The narrative moves smoothly up through the gears as peace returns and Kelleway is selected to lead the Australian Imperial Forces side that was quickly put together to tour England. Forty years ago Cardwell’s first book appeared and it was and remains the only book on that most interesting of tours. Kelleway’s tenure ended early and nothing in the years that have passed have shed any further light on why that was the case. Kelleway was not, it seems, an easy man to like and that unpopularity and its effect on team spirit becomes a recurring theme.
The ever present Kelleway made significant contributions to Australia’s Ashes successes at home in 1920/21 and 1924/25, but he didn’t tour England and South Africa in 1921/22, nor England in 1926. There were, possibly, cricketing reasons, business reasons or those issues that had caused the clouds to gather over that AIF tour in 1919. Definitive explanations are elusive, but the evidence is carefully marshalled and examined.

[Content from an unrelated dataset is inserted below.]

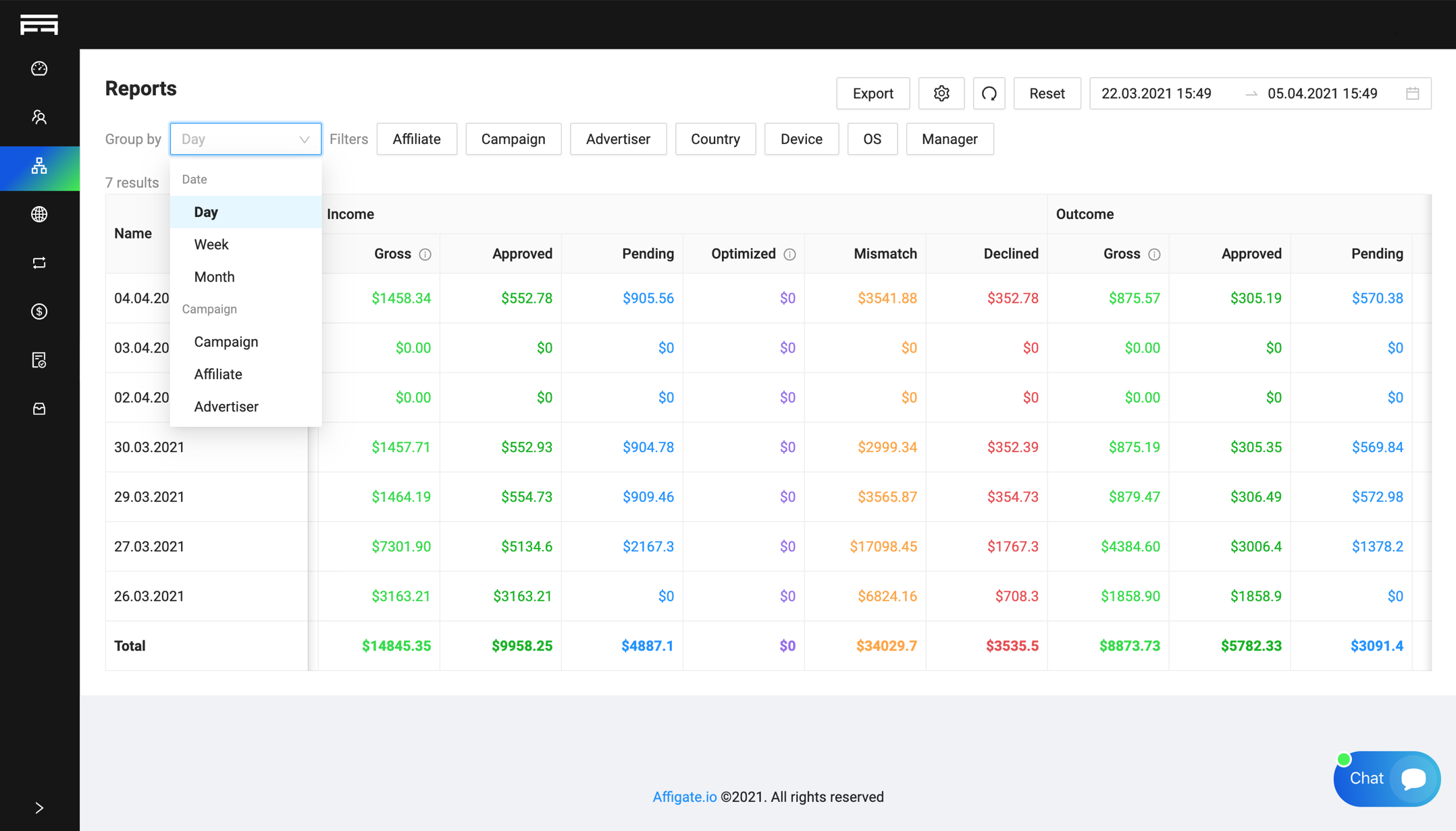Follow the Affigate.io footer link
The width and height of the screenshot is (1456, 831).
pyautogui.click(x=684, y=797)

Despite his not being selected for the 1926 trip Kelleway was nonetheless in England, as a member of the press, and after a variety of clerical positions for a number of employers that became his profession. The leaving of a body of writing is, naturally, a boon for biographers and although, despite those aspects of his character which might have counted against him at times, Kelleway’s writing certainly seems to be measured in tone and clearly demonstrated the sort of acumen that led to his being asked to lead the AIF side in the first place.
Kelleway married in 1922 and his only child, son Ivor, was born a couple of years later. Sadly Kelleway died at the early age of 55, and Ivor passed away in 1992 but he too had a son, Christopher, and he is alive and well and made himself and his memories available to Cardwell and Cattlin. His input coupled with his grandfather’s writings enables the co-biographers to produce what is ultimately a full and rewarding account of an interesting cricketer.
The main feature of any book is the quality of the writing and how interesting the subject matter is, but as with anything from this publisher The Pupil And The Master is much enhanced by the quality of the paper it is printed on, of the photographs and other illustrations, the unconventionally set out statistical summary and a ‘proper’ index.